● EXTRACT

Note 5: BERT

BERT: Pre-training of Deep Bidirectional Transformers for Language Understanding (Devlin et al., 2018)

Fig. 1 Devlin et al., (2018)

BERT (Bidirectional Encoder Representations from Transformers) is designed to pretrain deep bidirectional representations from unlabeled text by jointly conditioning on both left and right context in all layers.

2. Two-steps Framework

Pre-training: The model is trained on unlabeled data over different pre-training tasks.
Fine-tuning: The initialized BERT model is fine-tuned using labeled data from the downstream tasks, while each downstream task has its own tuned model.
Fig. 2 Overall (Devlin et al., 2018)

3. Input/Output Representations

Although the down-stream tasks are different, the input representation is able to unambiguously represent both a single sentence and a pair of sentences (e.g., Question, Answer) in one token sequence.
[CLS]: It is always the first token of every sequence. Especially in classification tasks, it can be used as the aggregate representation of a sequence.
[SEP]: It can separate pairs of sentences. Furthermore, we can add a learned segment embedding to each token indicating which sentence it belongs to.
For a given token, its input representation is constructed by summing the corresponding token, segment and position embeddings.
Fig. 3 Input representation (Devlin et al., 2018)

4. Pre-training

Masked LM: Mask some percentage of input tokens at random and then predict these masked tokens.
- Mask 15% of all tokens in each sequence at random.
- However, it induces a mismatching problem between pre-training and fine-tuning since the fine-tuning stage dose not have the [MASK] token.
- To mitigate this problem, if the -th token is chosen, BERT replaces it with:
  - the [MASK] token 80% of the time
  - a random token 10% of the time
  - the unchanged -th token 10% of the time
- Merits: As the model dose not know whether the input token has been replaced, it force the model to keep a distributional contextual representation of every input token.
Next sentence prediction (NSP) is a binarized task which can train a model to understand sentence relationships.

● INPUT DATA
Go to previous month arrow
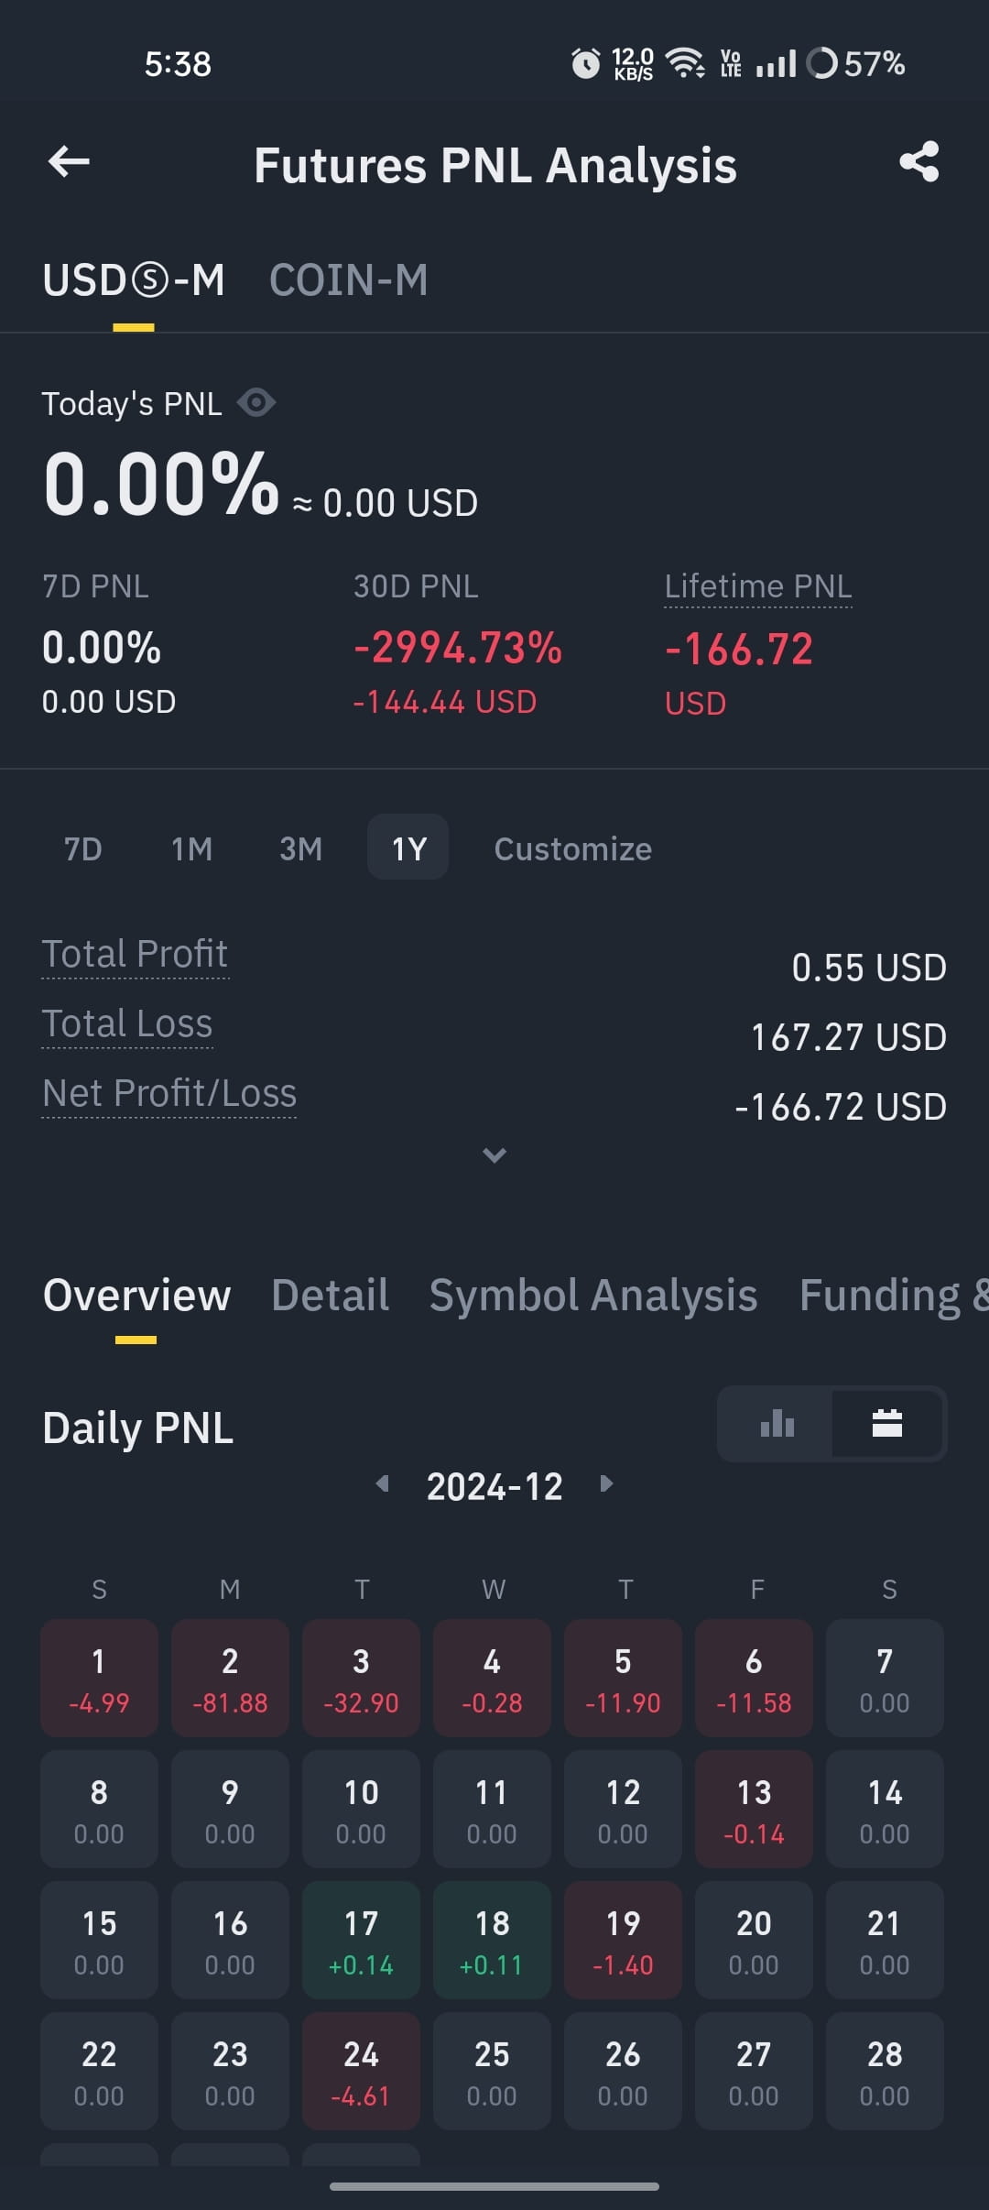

● TASK INSTRUCTIONS
1 > Write out the passage of the note on BERT between "[SEP]: It can" and "and position embeddings.", inclusive.
2 > Summarize the note on BERT in three sentences.

● SOLUTION SET
1 >
[SEP]: It can separate pairs of sentences. Furthermore, we can add a learned segment embedding to each token indicating which sentence it belongs to.
For a given token, its input representation is constructed by summing the corresponding token, segment and position embeddings.

2 > BERT pretrains deep bidirectional representations from unlabeled text by conditioning on both left and right context in all layers. It follows two steps: pre-training on unlabeled data, then fine-tuning on labeled data from downstream tasks, with each task getting its own tuned model. Its input packs a single sentence or a sentence pair into one token sequence, using [CLS] and [SEP] and summing token, segment and position embeddings, and pre-training uses a masked language model that masks 15% of tokens plus next sentence prediction.